Although, the @import rule works for both SCSS Script and CSS Programming. However, there are some differences in usage methods. The underneath list contains the dissimilarity of @import directive between SASS and CSS.

  • CSS can load one file at a time, however, SASS can have more than one stylesheets in one declaration.
  • CSS imports take browsers' help to make multiple HTTP requests, but SASS loading is handled entirely during transpilation by the compiler.
  • It is compulsory in CSS to append the file extension while using the @import directive whereas, SCSS encourages not to suffix the extension.
  • Further, the SASS modules and features display errors with the @import rule when we write SCSS code in the CSS file.
  • Lastly, the CSS including technique can use interpolation whereas SASS cannot.

6.1. SASS As a Superset of CSS

Moreover, in order to make things easy and truly support the CSS language, SCSS can import any CSS document with the below path features.

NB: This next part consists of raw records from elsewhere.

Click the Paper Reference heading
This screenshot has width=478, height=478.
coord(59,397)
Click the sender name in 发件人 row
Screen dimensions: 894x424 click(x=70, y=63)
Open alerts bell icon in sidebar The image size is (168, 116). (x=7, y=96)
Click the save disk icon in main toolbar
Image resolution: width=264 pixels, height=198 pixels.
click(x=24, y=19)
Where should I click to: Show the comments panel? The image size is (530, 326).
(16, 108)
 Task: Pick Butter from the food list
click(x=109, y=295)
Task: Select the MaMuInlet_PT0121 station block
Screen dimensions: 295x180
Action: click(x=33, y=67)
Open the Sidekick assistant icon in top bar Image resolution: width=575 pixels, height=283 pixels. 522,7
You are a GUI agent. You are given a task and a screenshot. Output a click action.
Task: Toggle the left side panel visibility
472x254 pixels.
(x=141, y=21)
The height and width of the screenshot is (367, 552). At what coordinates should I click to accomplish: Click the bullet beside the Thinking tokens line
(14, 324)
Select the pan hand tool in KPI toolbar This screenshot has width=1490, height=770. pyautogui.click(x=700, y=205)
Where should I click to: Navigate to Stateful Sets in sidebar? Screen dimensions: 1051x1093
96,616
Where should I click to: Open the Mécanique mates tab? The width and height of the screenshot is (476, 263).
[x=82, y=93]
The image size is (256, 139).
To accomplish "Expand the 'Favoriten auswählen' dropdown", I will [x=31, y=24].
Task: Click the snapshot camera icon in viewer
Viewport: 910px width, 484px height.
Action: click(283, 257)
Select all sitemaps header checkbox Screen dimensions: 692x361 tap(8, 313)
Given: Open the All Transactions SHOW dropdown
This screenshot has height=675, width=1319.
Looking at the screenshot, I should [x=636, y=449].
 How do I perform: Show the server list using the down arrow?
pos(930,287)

  1. The file URL ending with extension file-name.css.
  2. Using the http or https at the start of the URL.
  3. The url(file-url) method, where the file URL goes within braces.
  4. Media queries within the imports.


1- @import url(file-name.css);
2- @import "http://fonts.googleapis.com/css?family=Roboto+slab";
3- @import url(file-name);
4- @import "landscape" screen and (orientation: landscape);

7. How to Import Modules in SASS?

The working of SASS is quite efficient using the @import rule with all the imported modules. There can be the following possibilities when you import a file using this directive.

  • The SASS file that imports will have access to all the modules of the imported file that contain @use directives defined within that file.
  • But, if there are modules that are loaded from some other file into the file which we import, those modules are not obtainable.
  • However, if those modules in the importing file are loaded with the SCSS @forward rule, then those members and modules will be readily available.
  • Hence, we can load a library that was coded to work with the module system.
  • Moreover, if there are CSS style declarations within the imported SCSS file, those will load even if they are loaded earlier by another @import directive.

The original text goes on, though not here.